Your instructions:
Please start at the first line of the records beneath and quote each line exactly, ending with the line containing "Tarek Leahy Chicot (TLC) Camp (671, 1981)".

Stored items:

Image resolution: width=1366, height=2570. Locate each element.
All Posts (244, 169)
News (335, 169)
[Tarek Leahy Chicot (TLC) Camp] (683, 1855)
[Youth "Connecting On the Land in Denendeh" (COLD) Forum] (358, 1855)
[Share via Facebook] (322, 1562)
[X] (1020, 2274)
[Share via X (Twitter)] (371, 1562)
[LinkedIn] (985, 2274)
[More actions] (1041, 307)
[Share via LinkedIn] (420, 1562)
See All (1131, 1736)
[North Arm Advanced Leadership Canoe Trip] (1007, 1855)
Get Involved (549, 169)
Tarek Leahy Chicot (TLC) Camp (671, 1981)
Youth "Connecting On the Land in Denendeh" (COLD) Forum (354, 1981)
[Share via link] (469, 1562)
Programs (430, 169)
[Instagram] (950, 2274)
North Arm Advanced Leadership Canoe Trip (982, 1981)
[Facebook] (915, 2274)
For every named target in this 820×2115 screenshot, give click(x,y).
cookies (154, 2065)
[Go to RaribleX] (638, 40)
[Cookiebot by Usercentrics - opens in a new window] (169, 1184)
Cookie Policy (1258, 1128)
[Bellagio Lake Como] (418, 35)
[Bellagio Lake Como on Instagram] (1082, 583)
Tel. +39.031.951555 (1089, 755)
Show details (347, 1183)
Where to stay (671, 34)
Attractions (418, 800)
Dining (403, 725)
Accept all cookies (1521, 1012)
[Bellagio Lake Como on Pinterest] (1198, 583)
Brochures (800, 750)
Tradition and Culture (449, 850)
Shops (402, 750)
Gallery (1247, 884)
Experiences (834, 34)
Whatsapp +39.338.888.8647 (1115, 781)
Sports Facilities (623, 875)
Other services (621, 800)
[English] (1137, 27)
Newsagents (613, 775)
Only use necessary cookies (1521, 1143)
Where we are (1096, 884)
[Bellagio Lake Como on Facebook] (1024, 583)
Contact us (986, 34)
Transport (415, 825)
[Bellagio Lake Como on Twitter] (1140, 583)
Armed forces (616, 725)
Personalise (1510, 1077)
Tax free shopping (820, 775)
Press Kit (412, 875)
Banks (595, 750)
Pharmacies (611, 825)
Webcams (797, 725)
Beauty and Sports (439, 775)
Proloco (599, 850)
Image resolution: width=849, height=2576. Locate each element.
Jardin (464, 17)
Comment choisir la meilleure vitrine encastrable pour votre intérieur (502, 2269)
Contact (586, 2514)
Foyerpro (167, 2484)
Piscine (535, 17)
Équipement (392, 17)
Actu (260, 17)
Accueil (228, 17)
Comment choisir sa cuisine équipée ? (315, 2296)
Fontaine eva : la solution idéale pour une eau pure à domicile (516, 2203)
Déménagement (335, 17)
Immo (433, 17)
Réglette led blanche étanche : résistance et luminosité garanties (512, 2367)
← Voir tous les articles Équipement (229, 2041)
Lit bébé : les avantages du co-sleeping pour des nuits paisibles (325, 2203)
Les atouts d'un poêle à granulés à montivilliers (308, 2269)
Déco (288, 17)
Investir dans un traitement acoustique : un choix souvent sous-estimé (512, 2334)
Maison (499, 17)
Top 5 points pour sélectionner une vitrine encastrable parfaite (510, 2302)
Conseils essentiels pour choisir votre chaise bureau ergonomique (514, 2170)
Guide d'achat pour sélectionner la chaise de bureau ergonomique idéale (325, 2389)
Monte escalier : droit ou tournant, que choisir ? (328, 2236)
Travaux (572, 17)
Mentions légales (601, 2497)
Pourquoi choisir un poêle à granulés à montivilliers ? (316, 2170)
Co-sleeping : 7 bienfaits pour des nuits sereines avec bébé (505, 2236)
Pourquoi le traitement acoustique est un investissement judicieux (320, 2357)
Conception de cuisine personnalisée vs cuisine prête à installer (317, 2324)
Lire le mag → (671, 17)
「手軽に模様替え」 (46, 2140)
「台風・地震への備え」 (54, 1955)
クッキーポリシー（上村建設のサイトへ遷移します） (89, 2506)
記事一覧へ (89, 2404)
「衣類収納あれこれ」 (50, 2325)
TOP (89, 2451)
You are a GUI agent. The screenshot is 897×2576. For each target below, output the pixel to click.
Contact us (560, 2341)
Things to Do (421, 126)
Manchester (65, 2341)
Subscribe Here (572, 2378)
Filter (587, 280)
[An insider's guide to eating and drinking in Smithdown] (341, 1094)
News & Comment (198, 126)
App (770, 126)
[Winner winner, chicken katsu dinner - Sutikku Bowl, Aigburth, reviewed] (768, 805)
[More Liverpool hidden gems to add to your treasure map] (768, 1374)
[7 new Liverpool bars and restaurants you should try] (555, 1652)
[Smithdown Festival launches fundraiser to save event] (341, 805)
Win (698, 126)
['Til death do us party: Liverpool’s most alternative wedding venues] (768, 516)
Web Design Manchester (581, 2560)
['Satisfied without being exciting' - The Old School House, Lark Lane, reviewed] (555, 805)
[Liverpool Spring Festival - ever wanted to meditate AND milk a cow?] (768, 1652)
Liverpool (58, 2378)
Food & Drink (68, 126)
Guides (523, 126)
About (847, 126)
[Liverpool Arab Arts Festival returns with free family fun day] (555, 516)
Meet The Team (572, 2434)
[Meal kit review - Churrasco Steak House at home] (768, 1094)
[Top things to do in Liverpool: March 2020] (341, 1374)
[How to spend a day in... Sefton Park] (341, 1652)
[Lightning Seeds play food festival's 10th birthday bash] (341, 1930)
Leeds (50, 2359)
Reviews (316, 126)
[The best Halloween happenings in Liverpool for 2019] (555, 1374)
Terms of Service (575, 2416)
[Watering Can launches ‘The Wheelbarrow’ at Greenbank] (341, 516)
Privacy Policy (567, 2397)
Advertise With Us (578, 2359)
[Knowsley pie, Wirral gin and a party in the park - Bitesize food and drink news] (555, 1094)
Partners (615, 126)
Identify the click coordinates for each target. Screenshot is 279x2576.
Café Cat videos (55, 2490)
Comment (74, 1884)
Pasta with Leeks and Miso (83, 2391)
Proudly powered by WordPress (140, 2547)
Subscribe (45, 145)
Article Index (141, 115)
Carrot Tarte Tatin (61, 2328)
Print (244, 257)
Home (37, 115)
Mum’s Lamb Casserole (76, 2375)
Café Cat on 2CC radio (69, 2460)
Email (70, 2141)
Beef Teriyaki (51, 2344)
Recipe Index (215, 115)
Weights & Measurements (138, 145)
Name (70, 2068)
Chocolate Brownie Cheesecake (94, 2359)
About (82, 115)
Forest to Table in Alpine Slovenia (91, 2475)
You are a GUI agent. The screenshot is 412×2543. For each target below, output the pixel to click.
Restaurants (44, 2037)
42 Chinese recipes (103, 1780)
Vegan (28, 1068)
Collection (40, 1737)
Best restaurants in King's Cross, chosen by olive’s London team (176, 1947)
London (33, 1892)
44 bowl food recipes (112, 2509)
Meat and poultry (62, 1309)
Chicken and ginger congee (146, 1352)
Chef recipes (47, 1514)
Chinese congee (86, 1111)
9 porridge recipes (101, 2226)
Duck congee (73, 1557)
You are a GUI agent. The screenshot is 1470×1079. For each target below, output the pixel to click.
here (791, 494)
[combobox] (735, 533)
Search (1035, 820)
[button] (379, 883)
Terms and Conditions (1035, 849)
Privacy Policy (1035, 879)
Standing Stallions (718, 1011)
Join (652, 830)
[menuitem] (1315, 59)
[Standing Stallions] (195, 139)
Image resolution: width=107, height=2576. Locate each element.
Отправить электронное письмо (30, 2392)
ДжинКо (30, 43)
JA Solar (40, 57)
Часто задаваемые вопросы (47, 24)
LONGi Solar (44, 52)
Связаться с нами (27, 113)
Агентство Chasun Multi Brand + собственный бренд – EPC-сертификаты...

Expected output:
Image resolution: width=1366, height=2570. Locate each element.
All Posts (244, 169)
News (335, 169)
[Tarek Leahy Chicot (TLC) Camp] (683, 1855)
[Youth "Connecting On the Land in Denendeh" (COLD) Forum] (358, 1855)
[Share via Facebook] (322, 1562)
[X] (1020, 2274)
[Share via X (Twitter)] (371, 1562)
[LinkedIn] (985, 2274)
[More actions] (1041, 307)
[Share via LinkedIn] (420, 1562)
See All (1131, 1736)
[North Arm Advanced Leadership Canoe Trip] (1007, 1855)
Get Involved (549, 169)
Tarek Leahy Chicot (TLC) Camp (671, 1981)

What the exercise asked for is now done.